TEXT PROVIDED
● ● ●

Support reduction-specific kwargs in finalize

dcherian · dcherian · commit 95701d47f884 · 2021-11-09T21:29:05.000-07:00
E.g. ddof for var, std
diff --git a/dask_groupby/aggregations.py b/dask_groupby/aggregations.py
@@ -147,7 +147,7 @@ def nansum_of_squares(group_idx, array, size=None, fill_value=None):
 # TODO: fix this for complex numbers
 def _var_finalize(sumsq, sum_, count, ddof=0):
     result = (sumsq - (sum_ ** 2 / count)) / (count - ddof)
-    result[(count - ddof) <= 0] = np.nan
+    result[count <= ddof] = np.nan
     return result
 
 
diff --git a/dask_groupby/core.py b/dask_groupby/core.py
@@ -413,6 +413,7 @@ def chunk_reduce(
     reindex: bool = False,
     isbin: bool = False,
     backend: str = "numpy",
+    kwargs=None,
 ) -> IntermediateDict:
     """
     Wrapper for numpy_groupies aggregate that supports nD ``array`` and
@@ -458,6 +459,9 @@ def chunk_reduce(
     if not isinstance(fill_value, Sequence):
         fill_value = (fill_value,)
 
+    if kwargs is None:
+        kwargs = ({},) * len(func)
+
     # when axis is a tuple
     # collapse and move reduction dimensions to the end
     if isinstance(axis, Sequence) and len(axis) < by.ndim:
@@ -503,7 +507,7 @@ def chunk_reduce(
     final_array_shape += results["groups"].shape
     final_groups_shape += results["groups"].shape
 
-    for reduction, fv in zip(func, fill_value):
+    for reduction, fv, kw in zip(func, fill_value, kwargs):
         if empty:
             result = np.full(shape=final_array_shape, fill_value=fv)

● ● ●

MATERIAL PROVIDED
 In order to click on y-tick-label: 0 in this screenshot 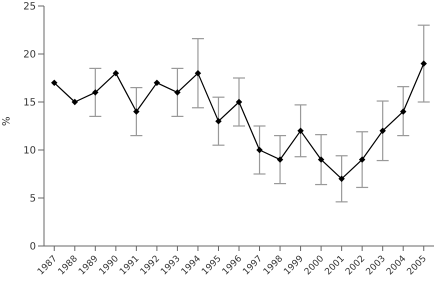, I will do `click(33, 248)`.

● ● ●

QUESTIONS TO ANSWER
#1 Repeat the part of the dask_groupby commit from "dcherian · dcherian" to "count)) / (count - ddof)".
#2 According to the dask_groupby commit, why does it add a kwargs parameter to chunk_reduce? Answer in one to three sentences.
#3 Go on with the dask_groupby commit diff after its last line.
Nothing here requires the lines.

WRITTEN RESPONSES
#1
dcherian · dcherian · commit 95701d47f884 · 2021-11-09T21:29:05.000-07:00
E.g. ddof for var, std
diff --git a/dask_groupby/aggregations.py b/dask_groupby/aggregations.py
@@ -147,7 +147,7 @@ def nansum_of_squares(group_idx, array, size=None, fill_value=None):
 # TODO: fix this for complex numbers
 def _var_finalize(sumsq, sum_, count, ddof=0):
     result = (sumsq - (sum_ ** 2 / count)) / (count - ddof)

#2 The parameter lets each reduction receive its own keyword arguments, such as ddof for var and std. If none are given, each function gets an empty dictionary, and the loop pairs each reduction with its own kwargs.

#3
         else:
@@ -516,6 +520,7 @@ def chunk_reduce(
                     size=size,
                     # important when reducing with "offset" groups
                     fill_value=fv,
+                    **kw,
                 )
             else:
                 result = _get_aggregate(backend)(
@@ -527,6 +532,7 @@ def chunk_reduce(
                     # important when reducing with "offset" groups
                     fill_value=fv,
                     dtype=np.intp if reduction == "nanlen" else dtype,
+                    **kw,
                 )
             if np.any(~mask):
                 # remove NaN group label which should be last
@@ -573,6 +579,7 @@ def _finalize_results(
     expected_groups: Union[Sequence, np.ndarray, None],
     fill_value: Any,
     min_count: Optional[int] = None,
+    finalize_kwargs: Optional[Mapping] = None,
 ):
     """Finalize results by
     1. Squeezing out dummy dimensions
@@ -595,10 +602,11 @@ def _finalize_results(
         if fill_value is not None:
             counts = squeezed["intermediates"][-1]
             squeezed["intermediates"] = squeezed["intermediates"][:-1]
-
         if min_count is None:
             min_count = 1
-        result[agg.name] = agg.finalize(*squeezed["intermediates"])
+        if finalize_kwargs is None:
+            finalize_kwargs = {}
+        result[agg.name] = agg.finalize(*squeezed["intermediates"], **finalize_kwargs)
         result[agg.name] = np.where(counts >= min_count, result[agg.name], fill_value)
 
     # Final reindexing has to be here to be lazy
@@ -621,10 +629,13 @@ def _npg_aggregate(
     fill_value: Any = None,
     min_count: Optional[int] = None,
     backend: str = "numpy",
+    finalize_kwargs: Optional[Mapping] = None,
 ) -> FinalResultsDict:
     """Final aggregation step of tree reduction"""
     results = _npg_combine(x_chunk, agg, axis, keepdims, group_ndim, backend)
-    return _finalize_results(results, agg, axis, expected_groups, fill_value, min_count)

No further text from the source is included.